---- Input for this task
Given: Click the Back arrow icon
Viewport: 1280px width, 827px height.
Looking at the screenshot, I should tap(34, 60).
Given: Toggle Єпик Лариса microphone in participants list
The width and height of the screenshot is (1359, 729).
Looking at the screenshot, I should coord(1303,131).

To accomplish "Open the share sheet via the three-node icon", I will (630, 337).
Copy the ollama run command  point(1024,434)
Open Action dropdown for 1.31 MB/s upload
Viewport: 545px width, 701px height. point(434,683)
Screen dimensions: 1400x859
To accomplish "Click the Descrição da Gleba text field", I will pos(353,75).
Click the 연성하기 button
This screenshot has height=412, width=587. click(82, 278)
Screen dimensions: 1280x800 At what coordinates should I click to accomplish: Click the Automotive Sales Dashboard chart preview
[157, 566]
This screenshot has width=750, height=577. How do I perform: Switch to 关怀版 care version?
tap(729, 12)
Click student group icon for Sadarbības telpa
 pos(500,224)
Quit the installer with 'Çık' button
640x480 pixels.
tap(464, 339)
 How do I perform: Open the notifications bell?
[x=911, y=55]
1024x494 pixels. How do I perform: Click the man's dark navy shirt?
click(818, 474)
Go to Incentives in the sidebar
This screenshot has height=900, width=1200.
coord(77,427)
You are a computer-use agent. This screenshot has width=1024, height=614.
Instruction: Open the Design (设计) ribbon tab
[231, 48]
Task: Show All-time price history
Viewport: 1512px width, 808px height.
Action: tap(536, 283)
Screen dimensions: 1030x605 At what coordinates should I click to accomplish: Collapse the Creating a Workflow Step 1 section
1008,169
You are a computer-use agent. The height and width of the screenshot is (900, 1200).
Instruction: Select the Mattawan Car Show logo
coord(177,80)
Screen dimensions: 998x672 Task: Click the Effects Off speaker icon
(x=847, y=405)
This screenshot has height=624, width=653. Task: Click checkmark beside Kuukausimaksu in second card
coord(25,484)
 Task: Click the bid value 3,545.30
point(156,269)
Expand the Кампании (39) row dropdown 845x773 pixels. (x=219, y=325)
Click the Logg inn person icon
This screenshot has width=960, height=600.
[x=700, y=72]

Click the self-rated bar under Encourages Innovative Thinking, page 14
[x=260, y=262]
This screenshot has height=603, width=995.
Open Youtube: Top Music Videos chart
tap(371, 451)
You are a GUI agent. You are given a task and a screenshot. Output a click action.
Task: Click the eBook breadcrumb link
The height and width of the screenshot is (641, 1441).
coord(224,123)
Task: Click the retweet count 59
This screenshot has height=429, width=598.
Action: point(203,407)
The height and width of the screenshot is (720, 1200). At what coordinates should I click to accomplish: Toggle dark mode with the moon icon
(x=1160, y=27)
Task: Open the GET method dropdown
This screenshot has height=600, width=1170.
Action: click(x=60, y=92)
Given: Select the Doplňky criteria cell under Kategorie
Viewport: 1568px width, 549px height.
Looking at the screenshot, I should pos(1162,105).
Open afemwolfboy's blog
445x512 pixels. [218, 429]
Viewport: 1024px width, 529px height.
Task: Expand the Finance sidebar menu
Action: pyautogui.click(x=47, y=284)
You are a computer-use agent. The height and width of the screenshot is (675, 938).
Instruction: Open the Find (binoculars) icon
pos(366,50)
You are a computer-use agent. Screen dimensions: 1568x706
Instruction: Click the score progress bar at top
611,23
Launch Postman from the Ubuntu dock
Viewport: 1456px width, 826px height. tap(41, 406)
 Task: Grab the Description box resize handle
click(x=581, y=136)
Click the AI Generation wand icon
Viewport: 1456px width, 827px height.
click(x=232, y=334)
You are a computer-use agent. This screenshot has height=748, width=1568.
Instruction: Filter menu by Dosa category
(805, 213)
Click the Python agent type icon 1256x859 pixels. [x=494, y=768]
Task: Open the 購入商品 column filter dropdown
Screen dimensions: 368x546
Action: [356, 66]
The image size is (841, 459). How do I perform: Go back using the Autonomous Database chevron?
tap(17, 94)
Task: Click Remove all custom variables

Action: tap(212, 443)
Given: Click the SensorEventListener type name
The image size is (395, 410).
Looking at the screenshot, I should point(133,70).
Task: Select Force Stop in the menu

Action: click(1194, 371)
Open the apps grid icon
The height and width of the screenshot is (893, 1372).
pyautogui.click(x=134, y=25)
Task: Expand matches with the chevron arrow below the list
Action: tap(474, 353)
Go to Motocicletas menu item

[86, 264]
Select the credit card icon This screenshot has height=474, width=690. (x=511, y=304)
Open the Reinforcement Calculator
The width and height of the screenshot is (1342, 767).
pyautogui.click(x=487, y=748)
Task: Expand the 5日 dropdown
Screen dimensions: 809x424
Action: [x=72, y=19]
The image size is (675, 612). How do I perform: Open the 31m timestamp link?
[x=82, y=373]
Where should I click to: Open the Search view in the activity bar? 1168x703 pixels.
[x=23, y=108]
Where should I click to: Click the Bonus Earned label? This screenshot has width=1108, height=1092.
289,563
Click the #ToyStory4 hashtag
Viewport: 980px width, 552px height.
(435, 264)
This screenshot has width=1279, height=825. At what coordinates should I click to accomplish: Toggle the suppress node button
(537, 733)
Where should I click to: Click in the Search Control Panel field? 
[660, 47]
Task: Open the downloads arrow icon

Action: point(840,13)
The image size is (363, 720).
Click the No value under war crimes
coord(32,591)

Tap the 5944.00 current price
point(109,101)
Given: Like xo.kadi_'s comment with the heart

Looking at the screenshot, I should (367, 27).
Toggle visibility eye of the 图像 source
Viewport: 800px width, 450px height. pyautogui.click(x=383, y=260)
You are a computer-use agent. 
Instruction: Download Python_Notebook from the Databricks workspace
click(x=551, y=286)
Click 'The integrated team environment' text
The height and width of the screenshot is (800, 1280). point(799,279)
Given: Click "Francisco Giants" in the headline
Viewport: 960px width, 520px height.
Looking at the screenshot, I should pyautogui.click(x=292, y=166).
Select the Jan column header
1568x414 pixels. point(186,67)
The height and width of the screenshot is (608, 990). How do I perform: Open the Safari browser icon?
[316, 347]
--------
Line by line, retype the records with no changes.

Exercise response =
Given: Click the Back arrow icon
Viewport: 1280px width, 827px height.
Looking at the screenshot, I should tap(34, 60).
Given: Toggle Єпик Лариса microphone in participants list
The width and height of the screenshot is (1359, 729).
Looking at the screenshot, I should coord(1303,131).

To accomplish "Open the share sheet via the three-node icon", I will (630, 337).
Copy the ollama run command  point(1024,434)
Open Action dropdown for 1.31 MB/s upload
Viewport: 545px width, 701px height. point(434,683)
Screen dimensions: 1400x859
To accomplish "Click the Descrição da Gleba text field", I will pos(353,75).
Click the 연성하기 button
This screenshot has height=412, width=587. click(82, 278)
Screen dimensions: 1280x800 At what coordinates should I click to accomplish: Click the Automotive Sales Dashboard chart preview
[157, 566]
This screenshot has width=750, height=577. How do I perform: Switch to 关怀版 care version?
tap(729, 12)
Click student group icon for Sadarbības telpa
 pos(500,224)
Quit the installer with 'Çık' button
640x480 pixels.
tap(464, 339)
 How do I perform: Open the notifications bell?
[x=911, y=55]
1024x494 pixels. How do I perform: Click the man's dark navy shirt?
click(818, 474)
Go to Incentives in the sidebar
This screenshot has height=900, width=1200.
coord(77,427)
You are a computer-use agent. This screenshot has width=1024, height=614.
Instruction: Open the Design (设计) ribbon tab
[231, 48]
Task: Show All-time price history
Viewport: 1512px width, 808px height.
Action: tap(536, 283)
Screen dimensions: 1030x605 At what coordinates should I click to accomplish: Collapse the Creating a Workflow Step 1 section
1008,169
You are a computer-use agent. The height and width of the screenshot is (900, 1200).
Instruction: Select the Mattawan Car Show logo
coord(177,80)
Screen dimensions: 998x672 Task: Click the Effects Off speaker icon
(x=847, y=405)
This screenshot has height=624, width=653. Task: Click checkmark beside Kuukausimaksu in second card
coord(25,484)
 Task: Click the bid value 3,545.30
point(156,269)
Expand the Кампании (39) row dropdown 845x773 pixels. (x=219, y=325)
Click the Logg inn person icon
This screenshot has width=960, height=600.
[x=700, y=72]

Click the self-rated bar under Encourages Innovative Thinking, page 14
[x=260, y=262]
This screenshot has height=603, width=995.
Open Youtube: Top Music Videos chart
tap(371, 451)
You are a GUI agent. You are given a task and a screenshot. Output a click action.
Task: Click the eBook breadcrumb link
The height and width of the screenshot is (641, 1441).
coord(224,123)
Task: Click the retweet count 59
This screenshot has height=429, width=598.
Action: point(203,407)
The height and width of the screenshot is (720, 1200). At what coordinates should I click to accomplish: Toggle dark mode with the moon icon
(x=1160, y=27)
Task: Open the GET method dropdown
This screenshot has height=600, width=1170.
Action: click(x=60, y=92)
Given: Select the Doplňky criteria cell under Kategorie
Viewport: 1568px width, 549px height.
Looking at the screenshot, I should pos(1162,105).
Open afemwolfboy's blog
445x512 pixels. [218, 429]
Viewport: 1024px width, 529px height.
Task: Expand the Finance sidebar menu
Action: pyautogui.click(x=47, y=284)
You are a computer-use agent. The height and width of the screenshot is (675, 938).
Instruction: Open the Find (binoculars) icon
pos(366,50)
You are a computer-use agent. Screen dimensions: 1568x706
Instruction: Click the score progress bar at top
611,23
Launch Postman from the Ubuntu dock
Viewport: 1456px width, 826px height. tap(41, 406)
 Task: Grab the Description box resize handle
click(x=581, y=136)
Click the AI Generation wand icon
Viewport: 1456px width, 827px height.
click(x=232, y=334)
You are a computer-use agent. This screenshot has height=748, width=1568.
Instruction: Filter menu by Dosa category
(805, 213)
Click the Python agent type icon 1256x859 pixels. [x=494, y=768]
Task: Open the 購入商品 column filter dropdown
Screen dimensions: 368x546
Action: [356, 66]
The image size is (841, 459). How do I perform: Go back using the Autonomous Database chevron?
tap(17, 94)
Task: Click Remove all custom variables

Action: tap(212, 443)
Given: Click the SensorEventListener type name
The image size is (395, 410).
Looking at the screenshot, I should point(133,70).
Task: Select Force Stop in the menu

Action: click(1194, 371)
Open the apps grid icon
The height and width of the screenshot is (893, 1372).
pyautogui.click(x=134, y=25)
Task: Expand matches with the chevron arrow below the list
Action: tap(474, 353)
Go to Motocicletas menu item

[86, 264]
Select the credit card icon This screenshot has height=474, width=690. (x=511, y=304)
Open the Reinforcement Calculator
The width and height of the screenshot is (1342, 767).
pyautogui.click(x=487, y=748)
Task: Expand the 5日 dropdown
Screen dimensions: 809x424
Action: [x=72, y=19]
The image size is (675, 612). How do I perform: Open the 31m timestamp link?
[x=82, y=373]
Where should I click to: Open the Search view in the activity bar? 1168x703 pixels.
[x=23, y=108]
Where should I click to: Click the Bonus Earned label? This screenshot has width=1108, height=1092.
289,563
Click the #ToyStory4 hashtag
Viewport: 980px width, 552px height.
(435, 264)
This screenshot has width=1279, height=825. At what coordinates should I click to accomplish: Toggle the suppress node button
(537, 733)
Where should I click to: Click in the Search Control Panel field? 
[660, 47]
Task: Open the downloads arrow icon

Action: point(840,13)
The image size is (363, 720).
Click the No value under war crimes
coord(32,591)

Tap the 5944.00 current price
point(109,101)
Given: Like xo.kadi_'s comment with the heart

Looking at the screenshot, I should (367, 27).
Toggle visibility eye of the 图像 source
Viewport: 800px width, 450px height. pyautogui.click(x=383, y=260)
You are a computer-use agent. 
Instruction: Download Python_Notebook from the Databricks workspace
click(x=551, y=286)
Click 'The integrated team environment' text
The height and width of the screenshot is (800, 1280). point(799,279)
Given: Click "Francisco Giants" in the headline
Viewport: 960px width, 520px height.
Looking at the screenshot, I should pyautogui.click(x=292, y=166).
Select the Jan column header
1568x414 pixels. point(186,67)
The height and width of the screenshot is (608, 990). How do I perform: Open the Safari browser icon?
[316, 347]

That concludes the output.